| Exercise instructions |
Print, exactly and with no pictures, the line containing "You are a GUI" and each line after it to the end of the entries below.

Source material START

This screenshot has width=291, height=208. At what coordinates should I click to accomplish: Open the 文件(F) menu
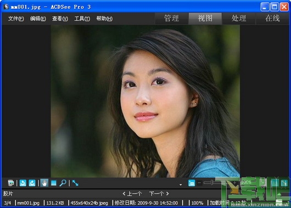pyautogui.click(x=16, y=19)
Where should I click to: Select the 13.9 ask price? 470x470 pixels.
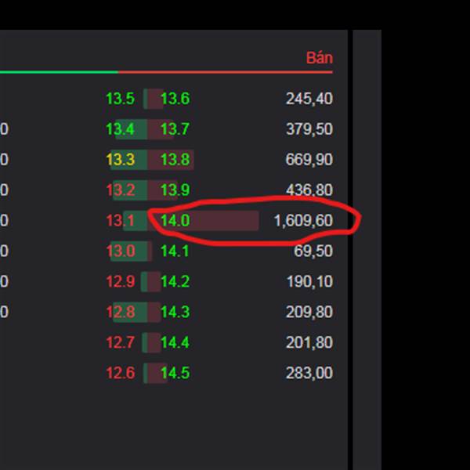pyautogui.click(x=175, y=190)
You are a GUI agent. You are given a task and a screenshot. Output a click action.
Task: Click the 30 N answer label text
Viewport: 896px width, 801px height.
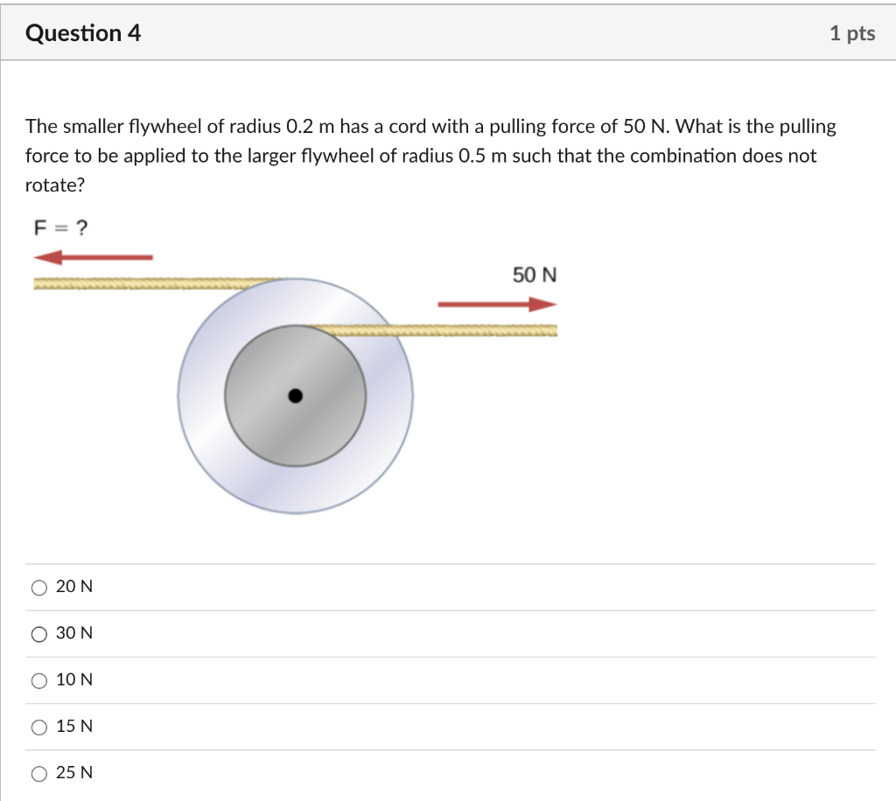[73, 633]
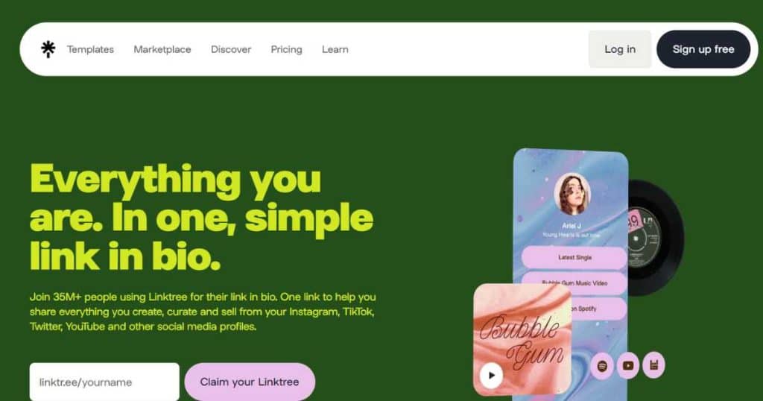The width and height of the screenshot is (763, 401).
Task: View the Pricing page
Action: [x=286, y=49]
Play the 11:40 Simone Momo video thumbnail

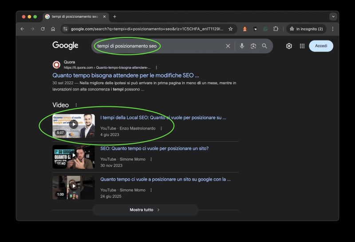click(x=74, y=157)
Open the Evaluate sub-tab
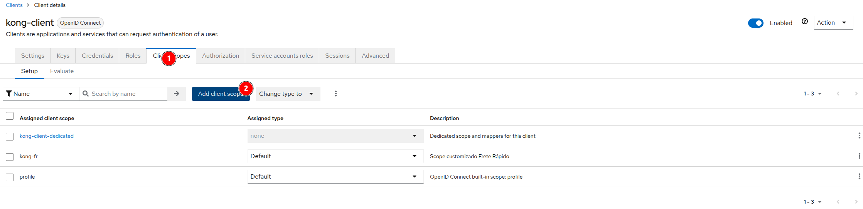The width and height of the screenshot is (863, 209). click(x=62, y=71)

Source material END

| Answer box |
You are a GUI agent. You are given a task and a screenshot. Output a click action.
Task: Click the 30 N answer label text
Viewport: 896px width, 801px height.
[73, 633]
The width and height of the screenshot is (763, 401).
Task: View the Pricing page
Action: [x=286, y=49]
Play the 11:40 Simone Momo video thumbnail

click(x=74, y=157)
Open the Evaluate sub-tab
The width and height of the screenshot is (863, 209). click(x=62, y=71)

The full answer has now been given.